SnowPro Core Certification: Data Loading and Unloading (4/8)

SnowPro Core Certification: Data Loading and Unloading (4/8)



✅warehouse and parallel loading

XS sized warehouse can load eight files parallelly.

S sized warehouse can load sixteen files parallelly.

✅ Clone and load

Cloning doesn't copy the load metadata of a cloned tableA cloned table does not include the load history of the source table. Therefore, the load metadata for a cloned table would be empty. Thus, files already loaded for the source table can be loaded again into the cloned table.

✅ Load

👉File size

To optimize the number of parallel operations for a load, Snowflake recommends aiming to produce data files roughly 100-250 MB (or larger) in size compressed

👉Pattern matching

Pattern matching using a regular expression is generally the slowest of the three options for identifying/specifying data files to load from a stage; however, this option works well if you exported your files in named order from your external application and want to batch load the files in the same order 

👉Loading time limit

In addition, if a data loading operation continues beyond the maximum allowed duration of 24 hours, it could be aborted without any portion of the file being committed.

👉Transformation in Loading


When loading data into a table using the COPY command, Snowflake allows you to do simple transformations on the data as it is being loaded.
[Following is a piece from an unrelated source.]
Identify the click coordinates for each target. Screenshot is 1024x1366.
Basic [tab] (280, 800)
During the load process, the COPY command allows for modifying the order of columns, omitting one or more columns, casting data into specified data types, and truncating values. 
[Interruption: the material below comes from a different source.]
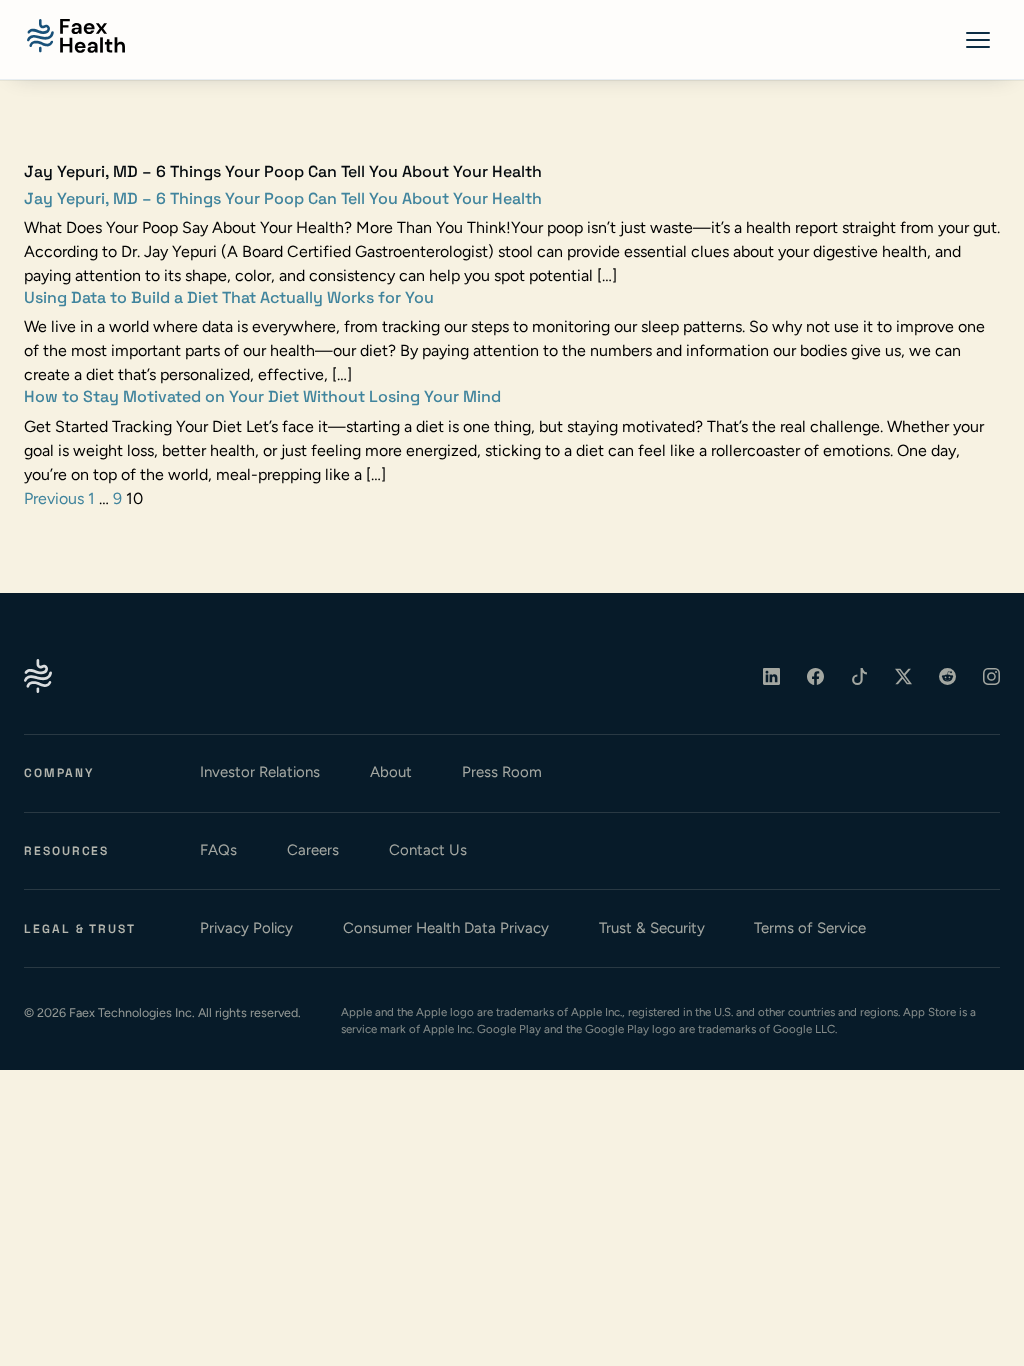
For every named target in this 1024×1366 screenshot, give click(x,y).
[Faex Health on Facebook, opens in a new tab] (816, 676)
While loading the data, complex transformations such as joins, filters, aggregations, and the use of FLATTEN are not supported as they are not essential data transformations. Therefore, joining, filtering, and aggregating the data are supported ONLY after the data has been loaded into a table.

The table stages do not allow basic transformations during the COPY process; thus, basic transformations may only be performed while loading data from external stages, named internal stages or user stages.

👉File Format

If no File Format object or options are not provided to either the stage or copy statement, the default behaviour will be to try and interpret the contents of a stage as a CSV with UTF-8 encoding.

👉Parameters in copy into

ENFORCE_LENGTH:   
  • If TRUE, the COPY statement produces an error if a loaded string exceeds the target column length.

  • If FALSE, strings are automatically truncated to the target column length. 

TRUNCATECOLUMNS:

  • If TRUE, strings are automatically truncated to the target column length.

  • If FALSE, the COPY statement produces an error if a loaded string exceeds the target column length.

👉Load metadata

The load metadata stores a variety of information, such as the name of every file that was loaded into that table and the time stamp corresponding to the time that a file was loaded. By utilizing this load metadata, Snowflake ensures that it will not reprocess a previously loaded file. The load metadata expires after 64 days

Snowflake skips over any older files for which the load status is undetermined.


✅ Unload

The OBJECT_CONSTRUCT function can be used in combination with the COPY command to convert the rows in a relational table to a single VARIANT column and unload the rows into a file.

The unloading process automatically exports to multiple files so that it can take advantage of the parallelism offered by Snowflake. However, if needed, you can set the SINGLE parameter to true to ensure the export goes to a single file. The default size of each output file is 16 MB but can be changed using the MAX_FILE_SIZE parameter. The maximum allowed size per file is 5GB if you export data to cloud storage

When data is unloaded from Snowflake, it is automatically compressed using gzip compression. This is the default behavior; however, you can specify alternate compression methods or turn off compression entirely.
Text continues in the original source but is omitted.